La nouvelle avait fait peu de bruit au moment où elle était tombée, tant le personnage était resté relativement discret, médiatiquement parlant, par rapport à certains de ses collègues, mais la perte pour le monde de la bande dessinée est bien là : l’été dernier, le dessinateur Tabary est mort à l’âge de 81 ans.
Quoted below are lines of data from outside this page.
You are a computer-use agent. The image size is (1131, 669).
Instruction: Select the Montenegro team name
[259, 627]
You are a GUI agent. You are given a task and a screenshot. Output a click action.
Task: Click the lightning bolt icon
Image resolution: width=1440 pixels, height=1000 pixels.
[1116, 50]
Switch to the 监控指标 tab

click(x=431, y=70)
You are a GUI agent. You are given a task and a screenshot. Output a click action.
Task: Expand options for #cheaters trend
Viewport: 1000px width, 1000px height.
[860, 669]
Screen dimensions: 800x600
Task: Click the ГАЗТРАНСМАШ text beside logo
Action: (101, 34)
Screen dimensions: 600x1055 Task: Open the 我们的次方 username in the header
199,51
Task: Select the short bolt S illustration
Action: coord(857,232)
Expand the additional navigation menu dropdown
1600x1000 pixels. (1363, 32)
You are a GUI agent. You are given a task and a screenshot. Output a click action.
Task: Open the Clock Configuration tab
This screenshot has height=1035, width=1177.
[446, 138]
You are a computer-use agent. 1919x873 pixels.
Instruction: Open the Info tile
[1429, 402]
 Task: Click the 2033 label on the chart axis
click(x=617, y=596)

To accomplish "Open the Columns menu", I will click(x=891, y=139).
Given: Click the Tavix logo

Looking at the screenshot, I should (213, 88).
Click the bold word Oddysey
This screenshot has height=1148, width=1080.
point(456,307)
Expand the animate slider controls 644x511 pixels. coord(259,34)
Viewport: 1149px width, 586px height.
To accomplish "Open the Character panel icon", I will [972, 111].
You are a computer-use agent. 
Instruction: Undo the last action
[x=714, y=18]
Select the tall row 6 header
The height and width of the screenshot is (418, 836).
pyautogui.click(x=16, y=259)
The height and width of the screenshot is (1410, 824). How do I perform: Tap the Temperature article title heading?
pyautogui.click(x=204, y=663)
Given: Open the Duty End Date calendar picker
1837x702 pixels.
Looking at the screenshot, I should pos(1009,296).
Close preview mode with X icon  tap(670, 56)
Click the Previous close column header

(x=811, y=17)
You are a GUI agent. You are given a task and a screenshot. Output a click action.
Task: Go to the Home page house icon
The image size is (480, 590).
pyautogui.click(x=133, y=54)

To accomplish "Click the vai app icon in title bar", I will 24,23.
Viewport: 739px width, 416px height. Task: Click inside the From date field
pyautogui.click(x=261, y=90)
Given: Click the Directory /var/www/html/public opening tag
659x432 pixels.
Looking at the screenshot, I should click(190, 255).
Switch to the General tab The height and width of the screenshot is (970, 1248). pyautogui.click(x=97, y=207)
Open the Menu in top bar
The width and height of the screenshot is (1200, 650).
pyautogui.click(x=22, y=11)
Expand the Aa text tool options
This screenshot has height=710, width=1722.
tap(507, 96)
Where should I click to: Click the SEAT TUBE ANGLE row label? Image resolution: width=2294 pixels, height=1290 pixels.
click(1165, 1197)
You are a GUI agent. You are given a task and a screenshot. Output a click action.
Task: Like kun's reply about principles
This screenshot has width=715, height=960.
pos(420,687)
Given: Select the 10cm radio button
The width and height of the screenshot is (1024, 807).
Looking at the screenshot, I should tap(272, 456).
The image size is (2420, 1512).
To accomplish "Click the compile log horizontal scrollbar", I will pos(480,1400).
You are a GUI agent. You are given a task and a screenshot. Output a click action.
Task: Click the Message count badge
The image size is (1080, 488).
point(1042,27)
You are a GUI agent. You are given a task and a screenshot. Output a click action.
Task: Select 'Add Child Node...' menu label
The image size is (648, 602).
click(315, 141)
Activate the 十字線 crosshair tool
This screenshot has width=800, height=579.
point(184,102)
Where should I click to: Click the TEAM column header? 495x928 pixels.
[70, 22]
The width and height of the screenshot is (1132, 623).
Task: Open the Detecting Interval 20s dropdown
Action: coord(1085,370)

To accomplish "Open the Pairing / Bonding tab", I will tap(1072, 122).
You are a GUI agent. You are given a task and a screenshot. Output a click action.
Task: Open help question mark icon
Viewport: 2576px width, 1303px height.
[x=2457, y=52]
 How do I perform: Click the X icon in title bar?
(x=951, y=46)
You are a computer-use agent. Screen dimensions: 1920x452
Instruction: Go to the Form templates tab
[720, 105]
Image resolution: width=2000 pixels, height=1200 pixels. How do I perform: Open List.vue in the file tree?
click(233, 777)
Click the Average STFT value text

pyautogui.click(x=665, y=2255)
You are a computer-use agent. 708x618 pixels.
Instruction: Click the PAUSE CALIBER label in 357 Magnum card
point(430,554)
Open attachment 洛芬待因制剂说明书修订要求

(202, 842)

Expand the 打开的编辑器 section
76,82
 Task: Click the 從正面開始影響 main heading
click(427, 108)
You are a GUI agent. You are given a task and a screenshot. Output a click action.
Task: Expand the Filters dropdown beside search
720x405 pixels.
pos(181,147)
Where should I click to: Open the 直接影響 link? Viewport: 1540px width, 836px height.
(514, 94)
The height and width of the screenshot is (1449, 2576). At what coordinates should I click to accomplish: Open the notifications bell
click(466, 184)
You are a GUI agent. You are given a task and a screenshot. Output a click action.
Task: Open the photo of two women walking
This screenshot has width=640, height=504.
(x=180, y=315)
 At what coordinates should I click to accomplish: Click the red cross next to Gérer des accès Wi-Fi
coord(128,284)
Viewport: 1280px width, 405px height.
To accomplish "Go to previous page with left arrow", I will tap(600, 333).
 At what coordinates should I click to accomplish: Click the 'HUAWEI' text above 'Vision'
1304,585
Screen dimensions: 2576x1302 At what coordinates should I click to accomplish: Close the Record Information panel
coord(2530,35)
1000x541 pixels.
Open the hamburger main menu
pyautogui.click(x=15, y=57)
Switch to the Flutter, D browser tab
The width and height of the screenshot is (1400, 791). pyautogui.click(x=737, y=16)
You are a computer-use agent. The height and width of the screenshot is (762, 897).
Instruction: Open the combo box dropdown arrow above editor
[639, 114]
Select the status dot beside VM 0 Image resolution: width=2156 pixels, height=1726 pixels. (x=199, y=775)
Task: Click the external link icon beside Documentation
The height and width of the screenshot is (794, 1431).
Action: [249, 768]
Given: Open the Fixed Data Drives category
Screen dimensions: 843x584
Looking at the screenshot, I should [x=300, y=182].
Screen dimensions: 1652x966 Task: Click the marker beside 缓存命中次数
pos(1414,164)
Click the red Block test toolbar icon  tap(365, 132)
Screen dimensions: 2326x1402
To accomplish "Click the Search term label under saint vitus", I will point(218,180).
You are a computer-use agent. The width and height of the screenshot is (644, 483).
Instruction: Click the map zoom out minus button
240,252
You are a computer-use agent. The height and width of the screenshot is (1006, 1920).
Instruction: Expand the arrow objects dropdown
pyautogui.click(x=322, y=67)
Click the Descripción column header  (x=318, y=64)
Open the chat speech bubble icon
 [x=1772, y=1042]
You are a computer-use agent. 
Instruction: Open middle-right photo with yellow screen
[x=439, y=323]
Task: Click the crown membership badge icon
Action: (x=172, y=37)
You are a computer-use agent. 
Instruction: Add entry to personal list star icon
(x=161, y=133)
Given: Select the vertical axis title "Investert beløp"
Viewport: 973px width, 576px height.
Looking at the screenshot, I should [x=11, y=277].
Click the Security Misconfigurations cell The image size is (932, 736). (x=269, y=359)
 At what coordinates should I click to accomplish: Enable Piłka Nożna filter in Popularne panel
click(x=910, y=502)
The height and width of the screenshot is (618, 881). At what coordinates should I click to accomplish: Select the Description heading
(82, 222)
Jean Tabary, fils d’un violoniste, voit le jour le 5 mars 1930 à Stockholm dans une famille nombreuse (9 enfants). La bande dessinée l’intéresse très vite et devient sa seule ambition : en 1956, il présente à l’hebdomadaire Vaillant (qui allait devenir Pif-gadget en 1969) les aventures de Richard et Charlie, duo d’aventuriers classiques dans la continuité de la tradition de l’école franco-belge ; son style graphique, vif et nerveux, qui ne cessera de s’affirmer avec le temps, fait mouche et il est aussitôt publié. Mais c’est deux ans plus tard qu’il lance, dans le même journal, la série qui lui vaudra son entrée dans le panthéon des grands humoristes, Totoche, sorte de Bicot et les Rantanplan à la française, où la perfection morale du chef de cette bande de gamins délurés est habilement contrebalancée par les gaffes des autres membres, notamment les inénarrables Corinne et Jeannot qui, leur succès aidant, deviendront les personnages principaux de leur propre série en 1966, donnant lieu à des pages formidablement iconoclastes pour l’époque et qui ne sont pas sans annoncer, comme Tabary l’a reconnu lui-même sur le tard, celles d’un certain Titeuf…

Toujours en 1958, la rédaction de Vaillant lui demande une histoire « bouche-trou » : il saisit l’occasion pour rigoler un peu et leur propose, sans trop y croire, les bouffonneries de ceux que Gotlib allait désigner sans équivoque comme « les deux héros les plus cons de la BD », Grabadu et Gabaliouchtou ; surprise : les lecteurs apprécient ces histoires complètement surréalistes (Gabaliouchtou met ses skis à l’envers pour remonter la pente, Grabadu met une allumette dans le réservoir d’essence d’une voiture pour vérifier qu’il est plein…) et en redemandent. Sans le savoir, Tabary avait ouvert la voie du genre débile, savant mélange de surréalisme et de pseudo-enfantillage, dans laquelle allaient s’engouffrer peu après des auteurs tels que Mandryka (Le concombre masqué n’a fait son entrée que six ans plus tard !), Charlie Schlingo ou Tronchet (avec Patacrèpe et Couyalère).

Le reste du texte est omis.